Trump is a by-product of a world made increasingly artificial, simulated and digital; his style politics thriving in a world of hyper consumerism, where reality seems like such a distant entity, always observed but never felt. If anything Trump embodies the ultimate postmodern president, a man who blurs the line between fact and fiction, treats his very name as a commodity; the man of the people, a multi-billionaire.  At a time like this, Karl Marx’s observation that “History repeats itself, first as tragedy, then as farce” remains as prescient as ever.

But what does Trump represent beyond mere demagoguery? He represents decay, he represents the failures of the existing neoliberal order. Trump’s victory constitutes a rupture within our frame of normality, its ripples permeating the globe; just as Brexit, our political landscape is evidently different from before, even if the full effects are yet to manifest.

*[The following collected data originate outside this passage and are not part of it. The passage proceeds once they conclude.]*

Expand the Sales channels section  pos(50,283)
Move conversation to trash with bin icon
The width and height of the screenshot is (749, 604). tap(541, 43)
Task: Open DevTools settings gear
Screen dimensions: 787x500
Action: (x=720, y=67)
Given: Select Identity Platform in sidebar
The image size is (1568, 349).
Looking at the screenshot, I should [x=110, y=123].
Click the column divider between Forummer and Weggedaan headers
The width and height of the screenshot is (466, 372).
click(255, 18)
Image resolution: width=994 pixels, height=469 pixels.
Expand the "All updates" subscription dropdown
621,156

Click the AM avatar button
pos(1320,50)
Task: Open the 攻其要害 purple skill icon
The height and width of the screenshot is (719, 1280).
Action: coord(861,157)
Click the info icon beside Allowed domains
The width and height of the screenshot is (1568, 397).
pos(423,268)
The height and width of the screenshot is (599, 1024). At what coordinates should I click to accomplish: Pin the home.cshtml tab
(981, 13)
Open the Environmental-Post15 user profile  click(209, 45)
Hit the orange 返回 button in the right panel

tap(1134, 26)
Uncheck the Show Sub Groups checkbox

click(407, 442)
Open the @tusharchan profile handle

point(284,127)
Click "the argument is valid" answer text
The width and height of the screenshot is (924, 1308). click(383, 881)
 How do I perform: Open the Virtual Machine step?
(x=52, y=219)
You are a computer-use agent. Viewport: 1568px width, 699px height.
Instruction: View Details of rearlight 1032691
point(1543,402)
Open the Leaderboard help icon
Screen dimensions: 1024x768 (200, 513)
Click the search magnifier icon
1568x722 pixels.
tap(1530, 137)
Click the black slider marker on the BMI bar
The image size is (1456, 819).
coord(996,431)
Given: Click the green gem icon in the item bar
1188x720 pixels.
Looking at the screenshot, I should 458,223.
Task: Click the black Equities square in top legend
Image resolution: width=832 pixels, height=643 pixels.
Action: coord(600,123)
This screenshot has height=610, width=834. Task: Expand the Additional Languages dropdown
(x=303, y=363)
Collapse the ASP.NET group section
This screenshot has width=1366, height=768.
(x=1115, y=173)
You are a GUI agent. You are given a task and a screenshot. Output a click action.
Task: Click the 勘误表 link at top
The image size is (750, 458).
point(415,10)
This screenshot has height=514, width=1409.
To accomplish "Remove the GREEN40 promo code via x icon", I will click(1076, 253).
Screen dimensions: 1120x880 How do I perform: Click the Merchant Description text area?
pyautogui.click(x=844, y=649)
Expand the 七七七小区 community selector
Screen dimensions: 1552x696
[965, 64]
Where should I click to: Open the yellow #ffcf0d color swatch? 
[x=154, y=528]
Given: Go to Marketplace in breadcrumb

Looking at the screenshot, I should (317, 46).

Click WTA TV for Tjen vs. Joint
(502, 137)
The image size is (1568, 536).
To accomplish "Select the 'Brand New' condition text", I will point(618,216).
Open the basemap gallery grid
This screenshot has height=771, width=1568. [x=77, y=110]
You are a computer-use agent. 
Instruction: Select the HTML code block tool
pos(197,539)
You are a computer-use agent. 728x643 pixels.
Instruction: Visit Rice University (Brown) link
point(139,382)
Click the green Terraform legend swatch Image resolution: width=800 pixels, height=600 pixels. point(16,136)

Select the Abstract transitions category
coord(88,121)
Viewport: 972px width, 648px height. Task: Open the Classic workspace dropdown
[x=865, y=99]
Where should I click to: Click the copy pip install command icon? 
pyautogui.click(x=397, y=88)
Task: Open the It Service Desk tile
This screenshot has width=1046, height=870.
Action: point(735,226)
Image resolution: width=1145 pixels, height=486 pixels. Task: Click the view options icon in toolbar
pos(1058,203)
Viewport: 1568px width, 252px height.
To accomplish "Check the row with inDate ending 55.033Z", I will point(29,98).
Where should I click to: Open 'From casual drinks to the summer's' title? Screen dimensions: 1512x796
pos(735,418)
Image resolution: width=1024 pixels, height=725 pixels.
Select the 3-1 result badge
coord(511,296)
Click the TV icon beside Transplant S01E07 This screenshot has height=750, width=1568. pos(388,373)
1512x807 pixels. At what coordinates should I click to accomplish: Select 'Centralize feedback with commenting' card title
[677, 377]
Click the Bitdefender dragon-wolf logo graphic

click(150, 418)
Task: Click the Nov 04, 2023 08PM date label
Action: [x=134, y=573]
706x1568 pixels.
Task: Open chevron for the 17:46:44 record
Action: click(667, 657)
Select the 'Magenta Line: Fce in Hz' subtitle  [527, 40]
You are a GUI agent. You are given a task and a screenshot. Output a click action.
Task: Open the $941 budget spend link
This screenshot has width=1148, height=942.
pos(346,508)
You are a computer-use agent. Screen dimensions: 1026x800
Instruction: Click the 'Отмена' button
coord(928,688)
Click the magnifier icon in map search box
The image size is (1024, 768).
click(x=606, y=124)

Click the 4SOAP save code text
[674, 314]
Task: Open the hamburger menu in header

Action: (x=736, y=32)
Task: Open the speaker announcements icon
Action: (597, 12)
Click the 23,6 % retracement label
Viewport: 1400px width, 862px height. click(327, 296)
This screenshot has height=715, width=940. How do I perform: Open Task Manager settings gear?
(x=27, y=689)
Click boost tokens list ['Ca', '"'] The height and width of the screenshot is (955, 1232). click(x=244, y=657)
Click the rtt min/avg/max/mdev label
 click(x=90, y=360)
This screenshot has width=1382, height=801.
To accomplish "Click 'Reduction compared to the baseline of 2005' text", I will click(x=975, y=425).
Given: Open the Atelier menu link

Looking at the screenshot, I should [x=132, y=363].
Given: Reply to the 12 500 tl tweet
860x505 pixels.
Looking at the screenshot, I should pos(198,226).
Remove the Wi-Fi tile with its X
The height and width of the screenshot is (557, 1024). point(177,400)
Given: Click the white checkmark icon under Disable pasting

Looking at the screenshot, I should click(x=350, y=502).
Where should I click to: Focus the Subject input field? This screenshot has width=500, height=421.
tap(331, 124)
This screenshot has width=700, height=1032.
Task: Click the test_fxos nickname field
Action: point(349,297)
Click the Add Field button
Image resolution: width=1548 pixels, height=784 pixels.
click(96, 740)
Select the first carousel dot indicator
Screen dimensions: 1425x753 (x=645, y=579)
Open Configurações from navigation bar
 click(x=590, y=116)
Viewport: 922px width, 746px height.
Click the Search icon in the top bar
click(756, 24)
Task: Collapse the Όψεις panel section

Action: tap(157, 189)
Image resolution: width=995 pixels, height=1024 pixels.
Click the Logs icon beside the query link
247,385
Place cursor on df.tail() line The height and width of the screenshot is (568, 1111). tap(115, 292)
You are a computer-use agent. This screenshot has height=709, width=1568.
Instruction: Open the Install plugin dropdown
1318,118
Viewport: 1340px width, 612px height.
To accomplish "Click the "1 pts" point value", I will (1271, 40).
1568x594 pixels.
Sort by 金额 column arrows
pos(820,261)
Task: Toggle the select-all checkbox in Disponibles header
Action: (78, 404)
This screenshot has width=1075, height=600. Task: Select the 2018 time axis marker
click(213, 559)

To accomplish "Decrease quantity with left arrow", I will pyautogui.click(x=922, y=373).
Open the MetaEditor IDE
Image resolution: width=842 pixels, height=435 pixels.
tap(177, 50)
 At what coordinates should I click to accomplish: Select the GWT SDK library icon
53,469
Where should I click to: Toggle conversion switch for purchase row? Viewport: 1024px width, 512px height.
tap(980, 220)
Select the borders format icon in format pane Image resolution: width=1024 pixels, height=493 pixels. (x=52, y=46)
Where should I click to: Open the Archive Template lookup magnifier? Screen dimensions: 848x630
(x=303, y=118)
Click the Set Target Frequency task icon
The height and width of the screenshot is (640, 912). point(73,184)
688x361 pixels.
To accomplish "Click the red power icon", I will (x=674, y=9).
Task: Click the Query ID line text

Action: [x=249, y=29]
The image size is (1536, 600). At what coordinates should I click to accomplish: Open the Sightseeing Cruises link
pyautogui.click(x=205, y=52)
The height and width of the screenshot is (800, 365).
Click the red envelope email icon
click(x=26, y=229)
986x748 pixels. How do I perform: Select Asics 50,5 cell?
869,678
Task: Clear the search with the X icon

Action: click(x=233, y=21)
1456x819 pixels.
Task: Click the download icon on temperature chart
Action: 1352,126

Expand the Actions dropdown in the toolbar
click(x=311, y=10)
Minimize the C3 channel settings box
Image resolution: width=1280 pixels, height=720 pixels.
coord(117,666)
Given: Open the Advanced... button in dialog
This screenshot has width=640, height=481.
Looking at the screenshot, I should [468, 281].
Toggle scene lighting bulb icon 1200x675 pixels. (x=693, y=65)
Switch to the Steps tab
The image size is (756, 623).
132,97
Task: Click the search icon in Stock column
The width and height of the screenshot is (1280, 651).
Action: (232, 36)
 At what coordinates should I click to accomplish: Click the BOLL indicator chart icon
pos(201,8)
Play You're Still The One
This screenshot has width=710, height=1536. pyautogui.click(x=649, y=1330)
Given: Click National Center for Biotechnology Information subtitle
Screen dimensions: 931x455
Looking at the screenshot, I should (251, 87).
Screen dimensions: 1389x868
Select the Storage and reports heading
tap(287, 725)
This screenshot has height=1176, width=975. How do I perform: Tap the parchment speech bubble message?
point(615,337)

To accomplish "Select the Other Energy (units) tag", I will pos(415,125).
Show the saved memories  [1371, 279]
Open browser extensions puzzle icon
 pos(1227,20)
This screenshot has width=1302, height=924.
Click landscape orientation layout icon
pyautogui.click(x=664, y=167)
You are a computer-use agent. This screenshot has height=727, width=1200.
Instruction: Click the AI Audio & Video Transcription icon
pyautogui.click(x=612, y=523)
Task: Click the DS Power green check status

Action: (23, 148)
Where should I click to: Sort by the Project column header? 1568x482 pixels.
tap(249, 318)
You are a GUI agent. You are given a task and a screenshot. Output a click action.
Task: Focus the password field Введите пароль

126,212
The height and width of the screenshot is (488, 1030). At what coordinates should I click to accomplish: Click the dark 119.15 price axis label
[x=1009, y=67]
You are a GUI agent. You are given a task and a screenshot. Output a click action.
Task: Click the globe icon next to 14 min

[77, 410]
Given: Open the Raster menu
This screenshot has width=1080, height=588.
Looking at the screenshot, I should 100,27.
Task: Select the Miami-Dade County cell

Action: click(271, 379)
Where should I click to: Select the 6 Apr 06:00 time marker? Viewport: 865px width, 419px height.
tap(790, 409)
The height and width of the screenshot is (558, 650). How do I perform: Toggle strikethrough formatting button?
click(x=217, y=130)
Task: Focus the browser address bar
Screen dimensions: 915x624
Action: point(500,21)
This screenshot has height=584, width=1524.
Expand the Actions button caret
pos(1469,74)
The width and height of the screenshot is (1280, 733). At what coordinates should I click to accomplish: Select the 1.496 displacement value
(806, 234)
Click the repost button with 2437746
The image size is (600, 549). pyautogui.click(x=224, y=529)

Slavoj Žižek  recently endorsed Trump on the simple premise that his triumph would effectively dismantle the status quo, it would accelerate social decay and economic anomie. It would force change on a reluctant establishment, and for better or worse, would usher into existence something different than what came before.

The accelerationist logic here effectively captures the nihilistic milieu we find ourselves in; it supposes that “the only radical political response to capitalism is not to protest, disrupt, or critique, nor await its demise at the hands of its own contradictions, but to accelerate its uprooting, alienating, decoding, abstractive tendencies.” We must surge through the stagnate waters of neoliberal decay; Trump acting as an accelerant, fanning the flames of political upheaval.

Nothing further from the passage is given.